Он перешел Крымский мост, поместив себя в стальную синусоиду, которая воспроизводила кардиограмму его нервного, беспокойного сердца. Ленинский проспект был наполнен зеленым туманом, из которого подымались розовые, золотые, нежно-синие купы Нескучного сада, будто его нарисовали акварелью на влажном листе бумаги. Красота города не увлекала его. Сердце болезненно колотилось, в крови разбегались яды, от которых звенело в ушах и горели щеки. Его ум обострился, органы чувств жадно поглощали впечатления. Душа напряглась, словно ожидала знамения. Казалось, что разум, проникая в суть вещей, выстраивая иерархии и пирамиды явлений, силится совершить открытие. Находится на пороге новой реальности, которая отделена от мозга тонкой сеткой кровяных сосудов. Готова хлынуть, минуя органы чувств, ослепляя мозг кровоизлиянием истины. Он был не готов к открытию. Для освоения истины не хватало душевных и физических сил. Страшился, что она испепелит его, вырвет за пределы разумного, ввергнет в необратимое безумие.

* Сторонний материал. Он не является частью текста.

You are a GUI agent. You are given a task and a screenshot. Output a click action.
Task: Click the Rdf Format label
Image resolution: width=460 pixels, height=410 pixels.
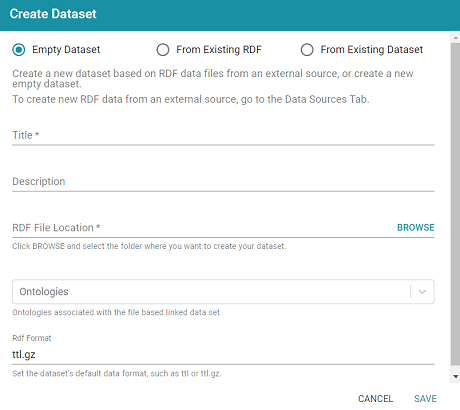coord(32,338)
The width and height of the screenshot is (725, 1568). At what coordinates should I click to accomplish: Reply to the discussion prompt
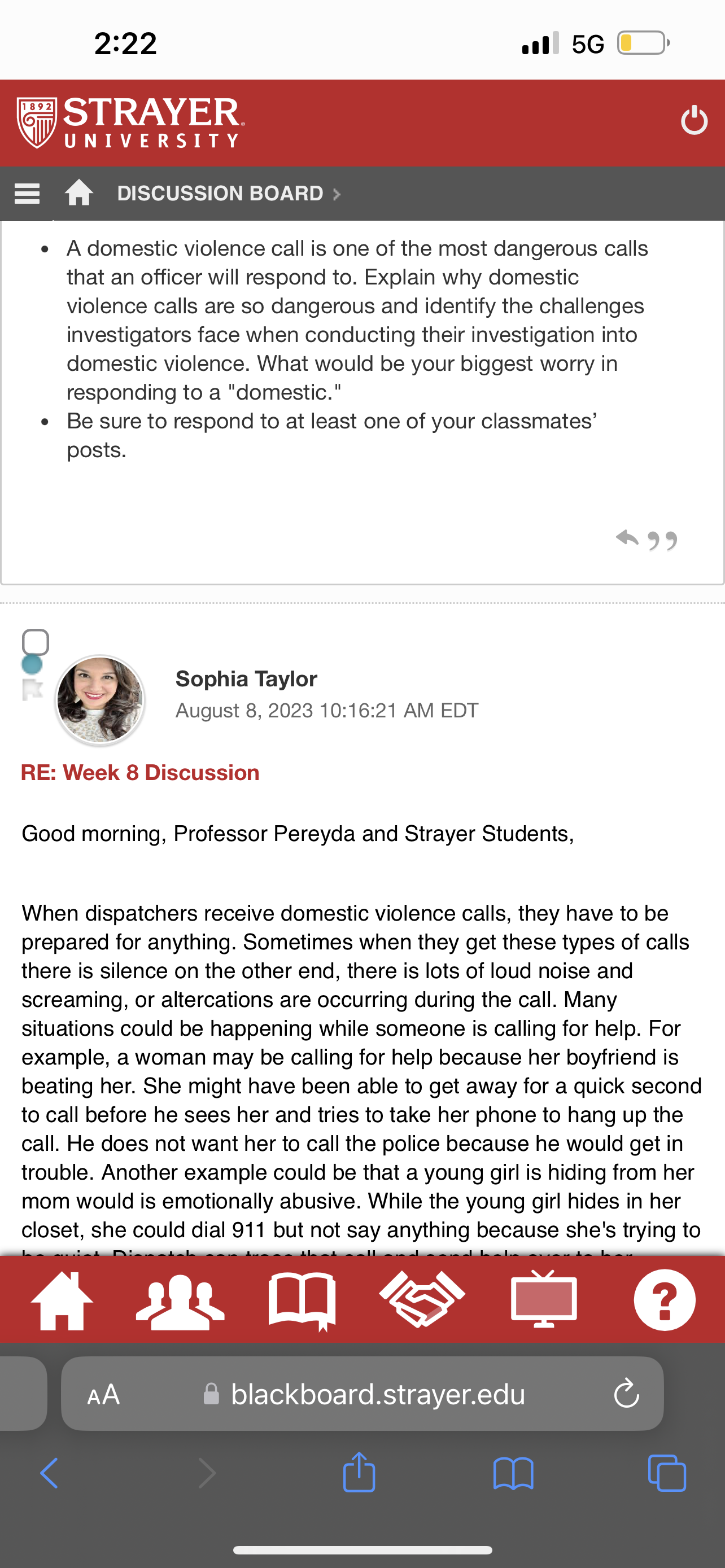[627, 538]
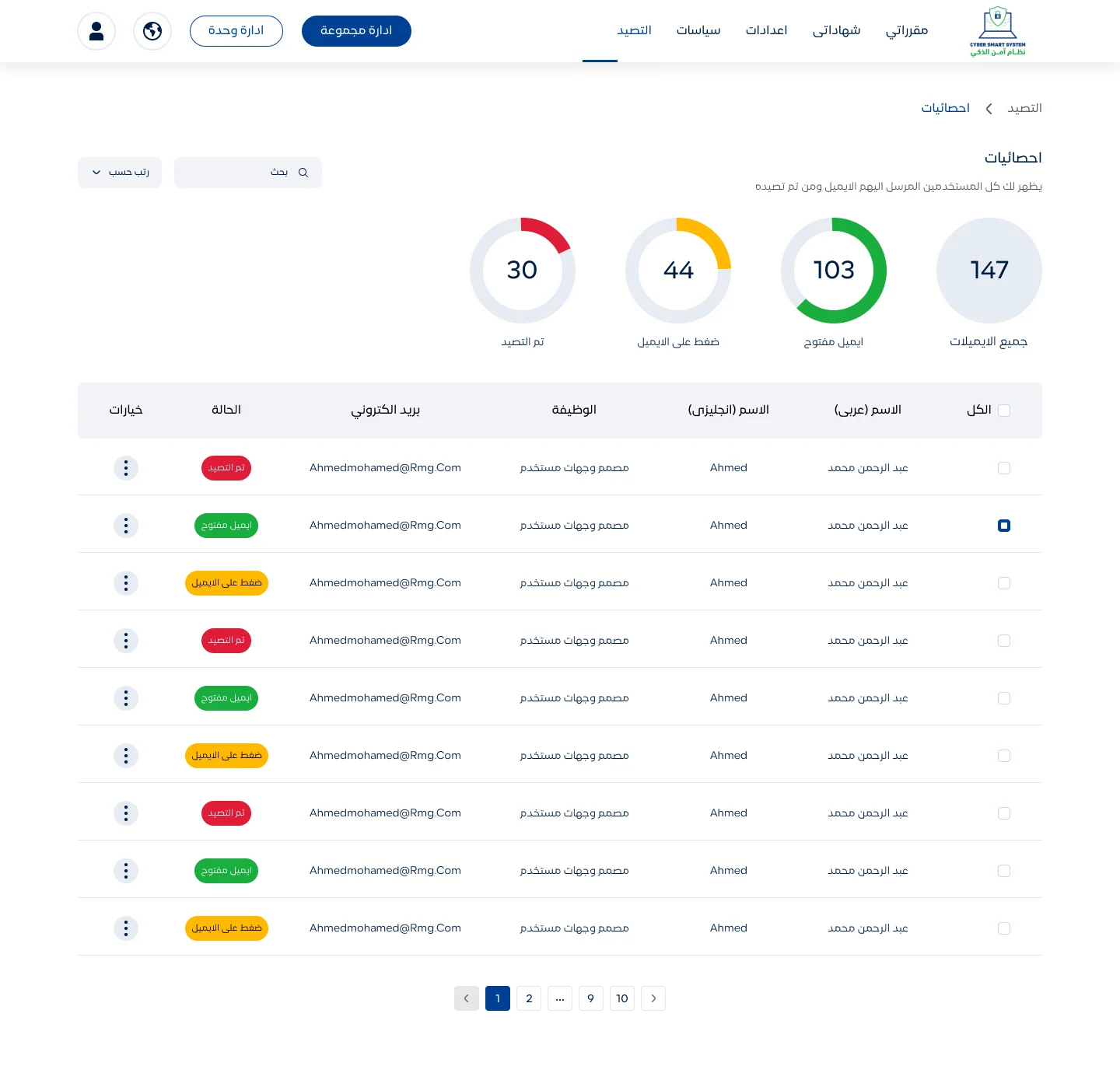The image size is (1120, 1080).
Task: Click the 'ادارة مجموعة' button
Action: pos(356,31)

Он торопился, почти бежал по проспекту. Здание Академии наук высилось в стороне, каменное, огромное, ободранное, с латунным колючим венцом, – мученический образ отечественной науки, поднятой на Голгофу. Градская больница, янтарно-белая и прекрасная, чудно светилась сквозь чугун решетки, и со ступенек белокаменной церкви сносили покойника. Весенний город в каждом своем фасаде, в зацветающей клумбе, в нежно-зеленом дереве таил беспокойство, опасную возможность, подстерегал неожиданностью.

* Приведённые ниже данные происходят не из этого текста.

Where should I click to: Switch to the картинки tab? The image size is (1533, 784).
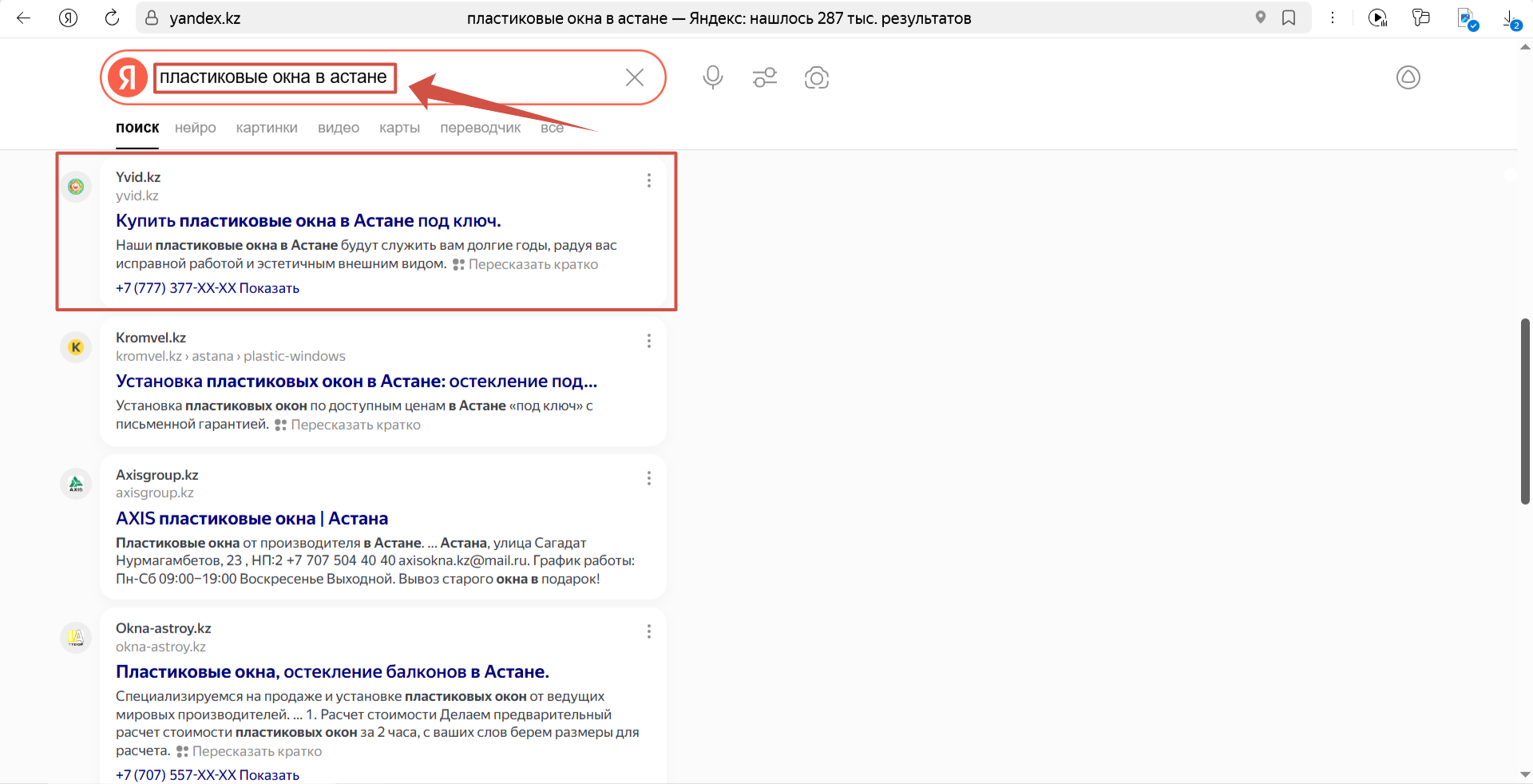coord(267,128)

Близость откровения, пугающий свет прозрения исходили отовсюду – из далекого, фиолетового тумана проспекта, в котором светилась металлическая пыльца еще невидимого, стального памятника Гагарину. Из прозрачного, чуть замутненного неба, между распустившейся липой и рекламным щитом, на котором нежилась полуобнаженная женщина, вытянув голые ноги на итальянской тахте. Из прогалов улиц, где трепетала жизнь, мелькали автомобили, давали о себе знать невидимый Донской монастырь и стальная Шуховская мачта – металлический прозрачный сачок, запущенный в московское небо. Стрижайло ждал, что разверзнутся небеса, полыхнет беззвучная вспышка и в бесцветном пятне атомного взрыва будет явлена невыносимая для разума истина.

Это походило на помешательство. Пережитые с утра впечатления, множество встреч, произнесенных и услышанных слов разбудили в нем больные энергии. Будто каждая встреча заряжала электричеством. Каждое касание, рукопожатие, голос передавали заряды, от которых сухо потрескивали руки, прозрачно светились пальцы, и к ним, словно они были сделаны из янтаря, приставали пылинки, бумажки уличного сора, рассеянные в воздухе частицы.

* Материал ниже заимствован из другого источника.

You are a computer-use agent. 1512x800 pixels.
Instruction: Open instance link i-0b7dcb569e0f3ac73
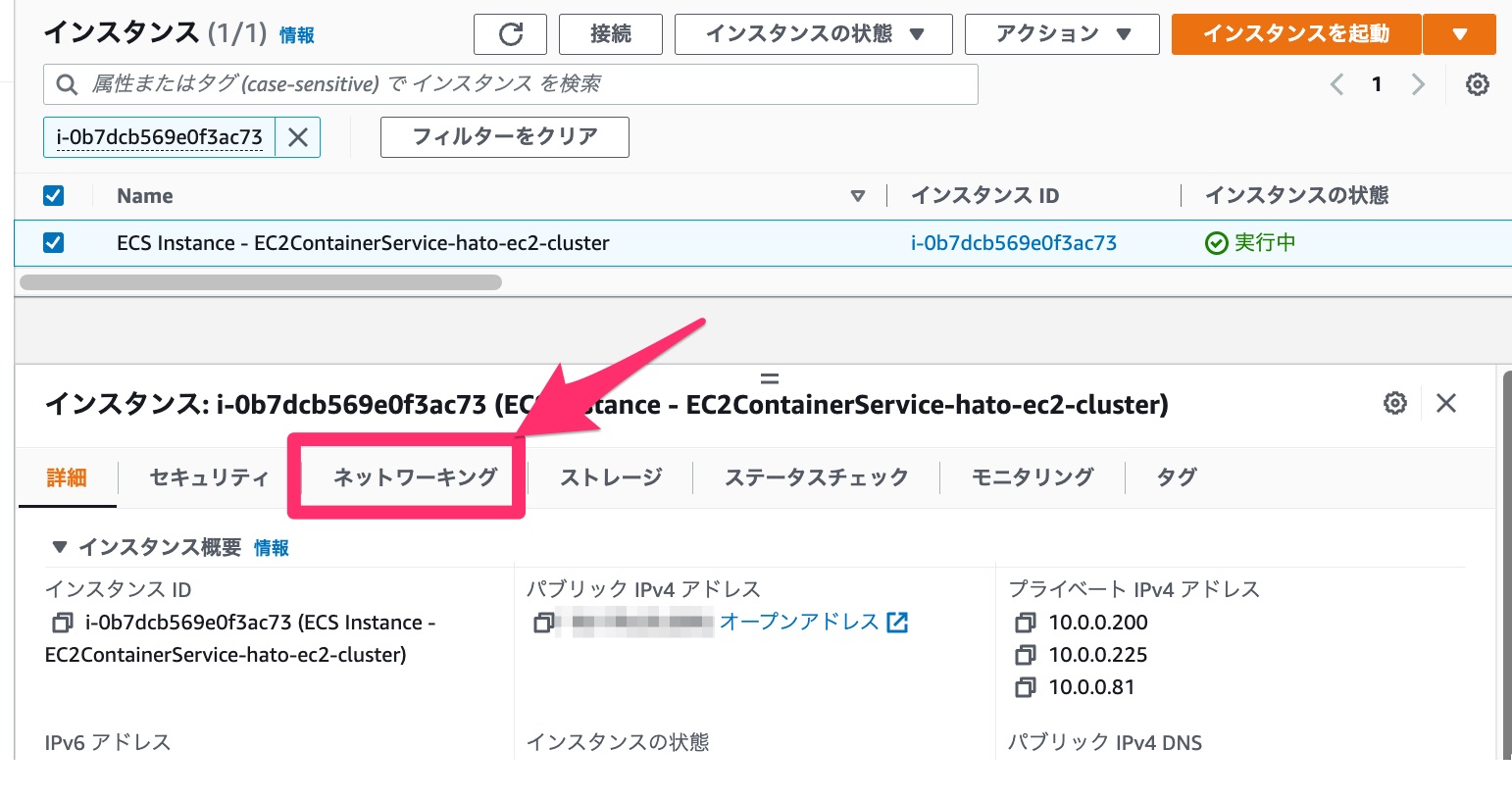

В нем накалялся неведомый реактор, плавились защитные оболочки, сулили взрыв. Требовалось немедленно погасить реактор, удалить избыточные, не находящие применения энергии, остудить накаленный разум, не готовый для откровения.

Он искал газетный киоск. Один, к которому подбежал, оказался закрытым, – сквозь стекло недоступно переливались глянцевые журналы с мускулистыми самцами и пленительными, полураздетыми самками, нарядный и привлекательный мусор бульварного чтива. В другом киоске, как в стеклянной норке, сидела продавщица, показывая из сумерек острую влажную мордочку.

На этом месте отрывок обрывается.